» **WHAT YOU SHOULD DO**:
Copy the rows word for word, from the first one through the line that contains "savings-tag-icon is located".

» **Rows excerpted from a collection**:
..............................

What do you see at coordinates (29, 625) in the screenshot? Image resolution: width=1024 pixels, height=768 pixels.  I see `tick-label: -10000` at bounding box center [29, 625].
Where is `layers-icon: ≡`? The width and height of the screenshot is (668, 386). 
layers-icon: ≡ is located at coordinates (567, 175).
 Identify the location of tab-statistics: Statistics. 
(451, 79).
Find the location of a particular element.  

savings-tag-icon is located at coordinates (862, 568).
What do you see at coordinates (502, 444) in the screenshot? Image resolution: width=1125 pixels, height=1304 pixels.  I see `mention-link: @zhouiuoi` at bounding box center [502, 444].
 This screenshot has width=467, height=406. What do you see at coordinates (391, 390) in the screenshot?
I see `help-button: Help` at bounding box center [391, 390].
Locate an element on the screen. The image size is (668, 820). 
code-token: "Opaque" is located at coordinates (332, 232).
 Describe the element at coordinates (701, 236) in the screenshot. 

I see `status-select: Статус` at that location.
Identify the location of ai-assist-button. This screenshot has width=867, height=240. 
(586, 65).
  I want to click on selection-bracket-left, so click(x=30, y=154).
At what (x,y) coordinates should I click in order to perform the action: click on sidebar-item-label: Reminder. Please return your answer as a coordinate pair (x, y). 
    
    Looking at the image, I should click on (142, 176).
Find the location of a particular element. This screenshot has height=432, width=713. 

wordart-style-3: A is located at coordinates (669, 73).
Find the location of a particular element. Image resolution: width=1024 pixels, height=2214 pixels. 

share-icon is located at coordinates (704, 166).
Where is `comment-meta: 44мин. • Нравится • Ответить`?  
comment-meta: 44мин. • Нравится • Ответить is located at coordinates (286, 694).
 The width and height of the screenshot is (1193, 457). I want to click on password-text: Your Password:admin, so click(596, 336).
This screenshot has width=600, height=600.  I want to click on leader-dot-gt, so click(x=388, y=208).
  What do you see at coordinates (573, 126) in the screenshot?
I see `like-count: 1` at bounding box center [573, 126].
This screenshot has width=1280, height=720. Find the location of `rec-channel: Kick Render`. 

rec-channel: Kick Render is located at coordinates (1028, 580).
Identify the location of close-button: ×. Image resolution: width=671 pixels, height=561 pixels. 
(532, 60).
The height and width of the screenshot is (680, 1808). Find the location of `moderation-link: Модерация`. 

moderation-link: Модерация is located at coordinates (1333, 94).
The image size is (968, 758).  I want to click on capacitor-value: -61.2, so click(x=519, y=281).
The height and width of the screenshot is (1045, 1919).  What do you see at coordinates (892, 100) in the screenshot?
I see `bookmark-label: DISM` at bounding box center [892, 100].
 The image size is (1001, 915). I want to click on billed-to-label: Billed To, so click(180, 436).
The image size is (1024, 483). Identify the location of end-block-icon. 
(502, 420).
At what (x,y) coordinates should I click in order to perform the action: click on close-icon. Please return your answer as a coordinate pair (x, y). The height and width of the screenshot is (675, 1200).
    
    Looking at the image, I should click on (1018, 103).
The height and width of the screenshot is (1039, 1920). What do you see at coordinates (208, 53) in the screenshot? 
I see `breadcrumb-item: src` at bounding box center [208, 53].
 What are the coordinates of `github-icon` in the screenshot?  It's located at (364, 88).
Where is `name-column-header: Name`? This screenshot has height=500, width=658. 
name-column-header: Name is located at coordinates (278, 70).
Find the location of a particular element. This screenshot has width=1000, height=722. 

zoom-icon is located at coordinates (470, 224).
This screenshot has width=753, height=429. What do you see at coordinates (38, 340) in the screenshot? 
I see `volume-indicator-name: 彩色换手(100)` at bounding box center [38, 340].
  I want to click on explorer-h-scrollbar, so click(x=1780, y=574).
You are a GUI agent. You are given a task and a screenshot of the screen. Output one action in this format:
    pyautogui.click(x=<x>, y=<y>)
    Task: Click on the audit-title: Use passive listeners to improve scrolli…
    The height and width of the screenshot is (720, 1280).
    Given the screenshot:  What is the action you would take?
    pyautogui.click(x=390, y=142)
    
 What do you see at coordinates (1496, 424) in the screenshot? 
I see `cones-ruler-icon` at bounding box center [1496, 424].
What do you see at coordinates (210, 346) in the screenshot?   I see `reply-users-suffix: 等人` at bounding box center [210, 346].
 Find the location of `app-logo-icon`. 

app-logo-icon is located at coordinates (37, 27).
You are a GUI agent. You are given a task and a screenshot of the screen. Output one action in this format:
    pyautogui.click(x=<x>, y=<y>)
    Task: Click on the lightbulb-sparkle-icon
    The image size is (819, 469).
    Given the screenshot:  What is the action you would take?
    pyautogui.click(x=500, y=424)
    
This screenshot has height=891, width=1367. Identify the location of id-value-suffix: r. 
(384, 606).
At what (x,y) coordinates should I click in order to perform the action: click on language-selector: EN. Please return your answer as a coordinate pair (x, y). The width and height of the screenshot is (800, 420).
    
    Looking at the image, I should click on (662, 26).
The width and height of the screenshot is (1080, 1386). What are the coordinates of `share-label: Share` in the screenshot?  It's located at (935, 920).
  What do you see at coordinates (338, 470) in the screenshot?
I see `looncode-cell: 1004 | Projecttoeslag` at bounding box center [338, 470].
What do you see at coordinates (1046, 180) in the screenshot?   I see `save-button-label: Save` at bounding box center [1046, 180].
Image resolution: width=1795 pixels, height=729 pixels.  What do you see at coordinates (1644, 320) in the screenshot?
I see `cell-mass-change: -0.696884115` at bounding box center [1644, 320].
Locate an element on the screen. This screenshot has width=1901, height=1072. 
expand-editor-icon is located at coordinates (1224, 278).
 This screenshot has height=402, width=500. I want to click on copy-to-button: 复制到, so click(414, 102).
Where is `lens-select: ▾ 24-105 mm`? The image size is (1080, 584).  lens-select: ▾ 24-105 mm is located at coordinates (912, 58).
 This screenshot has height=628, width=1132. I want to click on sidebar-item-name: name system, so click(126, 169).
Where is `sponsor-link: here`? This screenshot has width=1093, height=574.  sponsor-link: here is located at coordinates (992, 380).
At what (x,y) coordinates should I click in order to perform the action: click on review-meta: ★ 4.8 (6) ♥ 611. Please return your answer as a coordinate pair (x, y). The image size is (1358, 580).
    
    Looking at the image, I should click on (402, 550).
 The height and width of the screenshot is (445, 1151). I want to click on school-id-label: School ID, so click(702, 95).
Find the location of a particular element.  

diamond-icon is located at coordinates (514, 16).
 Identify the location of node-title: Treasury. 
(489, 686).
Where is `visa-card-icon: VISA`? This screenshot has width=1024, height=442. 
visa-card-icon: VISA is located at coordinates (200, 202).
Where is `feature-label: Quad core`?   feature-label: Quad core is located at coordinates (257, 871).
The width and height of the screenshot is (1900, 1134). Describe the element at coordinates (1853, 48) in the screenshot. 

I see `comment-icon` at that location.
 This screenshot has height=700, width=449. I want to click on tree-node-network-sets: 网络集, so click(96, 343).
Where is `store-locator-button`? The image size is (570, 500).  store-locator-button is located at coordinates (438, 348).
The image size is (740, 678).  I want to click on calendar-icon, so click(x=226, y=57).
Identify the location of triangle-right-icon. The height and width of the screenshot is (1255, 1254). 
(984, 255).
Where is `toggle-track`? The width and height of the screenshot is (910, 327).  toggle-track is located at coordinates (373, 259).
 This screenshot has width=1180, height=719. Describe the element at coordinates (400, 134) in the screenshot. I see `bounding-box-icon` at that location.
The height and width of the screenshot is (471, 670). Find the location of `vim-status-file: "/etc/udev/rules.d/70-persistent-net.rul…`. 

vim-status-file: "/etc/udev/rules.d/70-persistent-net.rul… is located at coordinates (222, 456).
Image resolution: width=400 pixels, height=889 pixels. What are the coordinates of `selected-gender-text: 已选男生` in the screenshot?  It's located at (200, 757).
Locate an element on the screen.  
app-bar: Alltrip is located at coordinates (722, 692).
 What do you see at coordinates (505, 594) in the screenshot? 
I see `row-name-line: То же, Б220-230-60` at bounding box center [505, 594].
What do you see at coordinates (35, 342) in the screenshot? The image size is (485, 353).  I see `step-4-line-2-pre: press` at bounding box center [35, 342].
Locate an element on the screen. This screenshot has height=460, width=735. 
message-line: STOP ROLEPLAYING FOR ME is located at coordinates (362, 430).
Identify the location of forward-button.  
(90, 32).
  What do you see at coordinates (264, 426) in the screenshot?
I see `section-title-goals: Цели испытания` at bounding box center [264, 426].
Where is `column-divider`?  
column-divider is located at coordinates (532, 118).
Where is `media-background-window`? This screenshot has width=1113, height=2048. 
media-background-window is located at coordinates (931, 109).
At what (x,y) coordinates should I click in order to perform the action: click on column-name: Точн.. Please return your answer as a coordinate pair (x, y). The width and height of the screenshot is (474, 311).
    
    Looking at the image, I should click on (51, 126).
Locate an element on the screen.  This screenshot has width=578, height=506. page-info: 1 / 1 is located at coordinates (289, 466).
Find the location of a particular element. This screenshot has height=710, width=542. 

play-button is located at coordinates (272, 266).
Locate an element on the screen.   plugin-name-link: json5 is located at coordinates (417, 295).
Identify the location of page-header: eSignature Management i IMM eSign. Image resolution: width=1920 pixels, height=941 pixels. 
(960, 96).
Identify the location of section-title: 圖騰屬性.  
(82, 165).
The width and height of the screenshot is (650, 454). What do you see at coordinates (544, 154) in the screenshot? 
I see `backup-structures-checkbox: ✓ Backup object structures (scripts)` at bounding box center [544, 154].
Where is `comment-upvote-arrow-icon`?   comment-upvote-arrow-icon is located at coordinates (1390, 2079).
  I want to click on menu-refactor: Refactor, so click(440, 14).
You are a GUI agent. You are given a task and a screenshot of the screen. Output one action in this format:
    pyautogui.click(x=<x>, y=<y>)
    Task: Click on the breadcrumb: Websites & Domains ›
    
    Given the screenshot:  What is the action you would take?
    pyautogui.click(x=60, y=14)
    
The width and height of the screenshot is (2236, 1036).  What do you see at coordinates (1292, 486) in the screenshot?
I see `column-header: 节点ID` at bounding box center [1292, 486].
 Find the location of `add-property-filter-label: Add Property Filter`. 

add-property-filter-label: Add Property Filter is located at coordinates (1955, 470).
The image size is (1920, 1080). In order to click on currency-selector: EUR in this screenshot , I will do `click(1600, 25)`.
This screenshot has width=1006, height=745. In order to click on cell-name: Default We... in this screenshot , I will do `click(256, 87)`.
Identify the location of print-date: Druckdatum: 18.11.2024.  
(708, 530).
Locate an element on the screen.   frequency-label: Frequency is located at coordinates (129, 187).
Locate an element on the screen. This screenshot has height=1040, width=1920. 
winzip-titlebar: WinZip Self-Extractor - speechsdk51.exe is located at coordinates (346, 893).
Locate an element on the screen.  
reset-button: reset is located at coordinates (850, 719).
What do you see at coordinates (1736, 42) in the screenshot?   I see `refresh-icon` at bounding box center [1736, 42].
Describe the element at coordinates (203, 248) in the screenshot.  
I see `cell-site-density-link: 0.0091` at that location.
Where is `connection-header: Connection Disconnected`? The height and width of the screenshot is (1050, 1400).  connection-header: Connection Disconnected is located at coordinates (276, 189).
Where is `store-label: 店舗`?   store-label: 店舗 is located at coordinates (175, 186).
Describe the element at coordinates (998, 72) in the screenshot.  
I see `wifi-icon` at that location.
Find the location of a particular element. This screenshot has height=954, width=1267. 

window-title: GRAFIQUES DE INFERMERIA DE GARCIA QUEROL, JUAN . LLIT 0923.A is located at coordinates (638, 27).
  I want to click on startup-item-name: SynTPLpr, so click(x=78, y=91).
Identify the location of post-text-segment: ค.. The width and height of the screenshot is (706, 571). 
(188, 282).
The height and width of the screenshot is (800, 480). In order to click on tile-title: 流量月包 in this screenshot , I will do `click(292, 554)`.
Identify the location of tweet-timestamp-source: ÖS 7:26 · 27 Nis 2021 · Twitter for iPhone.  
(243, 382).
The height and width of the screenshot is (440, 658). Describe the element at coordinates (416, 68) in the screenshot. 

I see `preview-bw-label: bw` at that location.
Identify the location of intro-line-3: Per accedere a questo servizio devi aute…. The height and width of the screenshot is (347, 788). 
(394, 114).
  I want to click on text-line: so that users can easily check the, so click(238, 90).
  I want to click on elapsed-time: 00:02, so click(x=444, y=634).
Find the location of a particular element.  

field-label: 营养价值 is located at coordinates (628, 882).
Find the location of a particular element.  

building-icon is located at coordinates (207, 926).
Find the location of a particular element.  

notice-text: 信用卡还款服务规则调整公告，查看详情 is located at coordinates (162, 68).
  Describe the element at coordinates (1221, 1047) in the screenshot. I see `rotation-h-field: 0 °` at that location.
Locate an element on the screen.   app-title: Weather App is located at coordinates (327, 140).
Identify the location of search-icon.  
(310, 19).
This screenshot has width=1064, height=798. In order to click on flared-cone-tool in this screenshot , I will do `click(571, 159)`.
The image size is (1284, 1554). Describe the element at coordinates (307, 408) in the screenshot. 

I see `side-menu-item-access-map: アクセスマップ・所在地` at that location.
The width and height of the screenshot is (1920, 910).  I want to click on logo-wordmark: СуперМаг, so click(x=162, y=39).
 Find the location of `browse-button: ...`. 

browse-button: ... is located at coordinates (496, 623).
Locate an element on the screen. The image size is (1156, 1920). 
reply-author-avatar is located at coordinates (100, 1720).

..............................

» **SOLUTION**:
What do you see at coordinates (29, 625) in the screenshot? Image resolution: width=1024 pixels, height=768 pixels.  I see `tick-label: -10000` at bounding box center [29, 625].
Where is `layers-icon: ≡`? The width and height of the screenshot is (668, 386). 
layers-icon: ≡ is located at coordinates (567, 175).
 Identify the location of tab-statistics: Statistics. 
(451, 79).
Find the location of a particular element.  

savings-tag-icon is located at coordinates (862, 568).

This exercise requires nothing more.